Il progetto per un edificio eco-compatibile presentato da StudioDosi si chiama The Calls Henge 36 e vede il realizzarsi di un nuovo spazio aperto, sociale e di relazione sul fiume Aire.
L’integrazione con il paesaggio è totale, con una mesh verde che ricopre l’edificio, assieme a superfici vetrate circolari e piattaforme in legno a sbalzo. E’ ricoperto da pannelli solari fotovoltaici e solari termici, inoltre pompe geotermiche soddsfano il fabbisogno energetico. Secondo le direttive del documento “Leeds Waterfront Strategy”, i materiali ed i dettagli di The Calls Henge, complementari all’architettura vernacolare, si integrano col paesaggio.
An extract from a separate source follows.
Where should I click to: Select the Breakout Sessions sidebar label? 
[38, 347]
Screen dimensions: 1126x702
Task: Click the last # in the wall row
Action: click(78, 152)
E’ concepito per essere un elemento risolutivo, una cerniera tra gli edifici storici adiacenti e il fiume. The Calls Henge rispetta la visuale degli edifici storici, essendone complementare: ne diviene portavoce senza che ci sia mimesi. La sostenibilità è il motore tecnologico di The Calls Henge, l’energia geotermica contribuisce al riscaldamento, raffrescamento degli ambienti e a fornire l’energia per riscaldare l’acqua dei sanitari, i pannelli solari forniscono energia elettrica e acqua calda, un sistema di raccolta e riutilizzo dell’acqua piovana alimenta l’irrigazione e riduce lo spreco di acqua non potabile.
Ogni parte dell’edificio è realizzata con materiali riciclabili o riciclati o che richiedono un basso consumo energetico durante il loro processo produttivo.